A sessant'anni dalla morte, nemmeno l'arte di Manolete sfugge al revisionismo. C'è chi sostiene che, Miura a parte, avrebbe costruito il proprio successo combattendo tori tagliati su misura per lui, forse drogati e con le corna limate. Per i critici meno corrosivi fu per la corrida un po' l'equivalente di Borg per il tennis: un campionissimo, ma dalla micidiale monotonia. Dicono perfino che ad ucciderlo non sarebbe stata la cornata ma una trasfusione killer: plasma infetto venuto dalla Norvegia. Povero Manolete.

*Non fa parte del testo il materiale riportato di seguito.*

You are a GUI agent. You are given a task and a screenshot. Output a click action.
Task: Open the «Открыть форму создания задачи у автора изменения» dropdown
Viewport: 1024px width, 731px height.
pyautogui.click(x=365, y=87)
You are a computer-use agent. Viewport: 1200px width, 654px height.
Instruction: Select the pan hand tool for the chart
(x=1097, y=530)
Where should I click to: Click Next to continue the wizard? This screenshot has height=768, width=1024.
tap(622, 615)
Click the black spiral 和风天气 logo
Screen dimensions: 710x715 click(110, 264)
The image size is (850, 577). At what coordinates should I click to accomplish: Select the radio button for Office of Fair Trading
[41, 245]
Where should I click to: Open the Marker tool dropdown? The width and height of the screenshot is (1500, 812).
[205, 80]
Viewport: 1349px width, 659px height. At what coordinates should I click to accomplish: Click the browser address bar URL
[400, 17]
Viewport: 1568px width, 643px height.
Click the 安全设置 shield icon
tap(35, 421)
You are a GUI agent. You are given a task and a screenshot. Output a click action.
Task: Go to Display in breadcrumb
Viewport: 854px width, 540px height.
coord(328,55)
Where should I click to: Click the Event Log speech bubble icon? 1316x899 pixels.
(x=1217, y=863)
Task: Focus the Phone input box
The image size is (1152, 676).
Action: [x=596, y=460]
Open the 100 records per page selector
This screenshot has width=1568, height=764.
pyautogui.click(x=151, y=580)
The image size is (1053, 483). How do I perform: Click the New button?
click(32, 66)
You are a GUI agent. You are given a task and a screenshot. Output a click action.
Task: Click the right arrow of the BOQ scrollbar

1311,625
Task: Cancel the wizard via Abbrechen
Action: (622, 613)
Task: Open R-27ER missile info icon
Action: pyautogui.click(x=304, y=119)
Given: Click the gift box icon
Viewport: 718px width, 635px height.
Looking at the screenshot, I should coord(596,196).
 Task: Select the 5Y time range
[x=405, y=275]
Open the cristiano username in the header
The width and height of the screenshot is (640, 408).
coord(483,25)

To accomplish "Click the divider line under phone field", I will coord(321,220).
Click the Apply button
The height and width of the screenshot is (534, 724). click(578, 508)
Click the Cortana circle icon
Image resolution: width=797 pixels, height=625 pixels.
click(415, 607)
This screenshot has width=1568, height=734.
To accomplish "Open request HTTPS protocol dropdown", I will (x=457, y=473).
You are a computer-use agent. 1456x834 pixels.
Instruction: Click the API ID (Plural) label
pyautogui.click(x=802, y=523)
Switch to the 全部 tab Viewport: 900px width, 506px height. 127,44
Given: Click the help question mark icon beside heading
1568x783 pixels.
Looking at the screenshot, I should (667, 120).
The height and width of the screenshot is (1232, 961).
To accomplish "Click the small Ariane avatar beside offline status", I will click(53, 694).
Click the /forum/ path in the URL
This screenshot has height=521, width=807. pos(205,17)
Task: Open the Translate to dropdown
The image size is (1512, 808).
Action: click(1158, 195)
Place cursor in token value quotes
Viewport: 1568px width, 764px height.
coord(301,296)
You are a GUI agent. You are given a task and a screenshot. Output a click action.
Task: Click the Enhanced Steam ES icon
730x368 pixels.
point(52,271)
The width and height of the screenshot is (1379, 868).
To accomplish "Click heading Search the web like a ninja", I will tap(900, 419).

Chissà se riuscirà a risollevarne il mito il film omonimo (appena uscito negli Usa, da noi in autunno) con protagonisti il somigliantissimo Adrien Brody, nel ruolo del torero, e Penelope Cruz, in quello di Lupe. Forse è meglio lasciarlo intoccato, il mistero del Monstruo. Le locandine della corrida di Linares le trovi ancora appese nelle più oscure cervecerias di Spagna. Tipo i ritratti di Marilyn o John Lennon.
E i vecchi aficionados sanno ancora recitarti a memoria le ultime parole del torero agonizzante: «Don Luis» disse al medico, «non mi sento una gamba». E poi: «Don Luis, non mi sento nemmeno l'altra». E infine: «Don Luis, non la vedo più. Non vedo più niente». All'annuncio della morte, l'eccellentissimo senor Eduardo Miura, padrone dell'allevamento da cui era uscito, Islero, il toro assassino, si levò di buon'ora. Trovò Islera, la madre, e la stese a fucilate. Che è un po' come se, alla morte di James Dean sulla spider, i fan avessero abbattuto a revolverate il signor Porsche.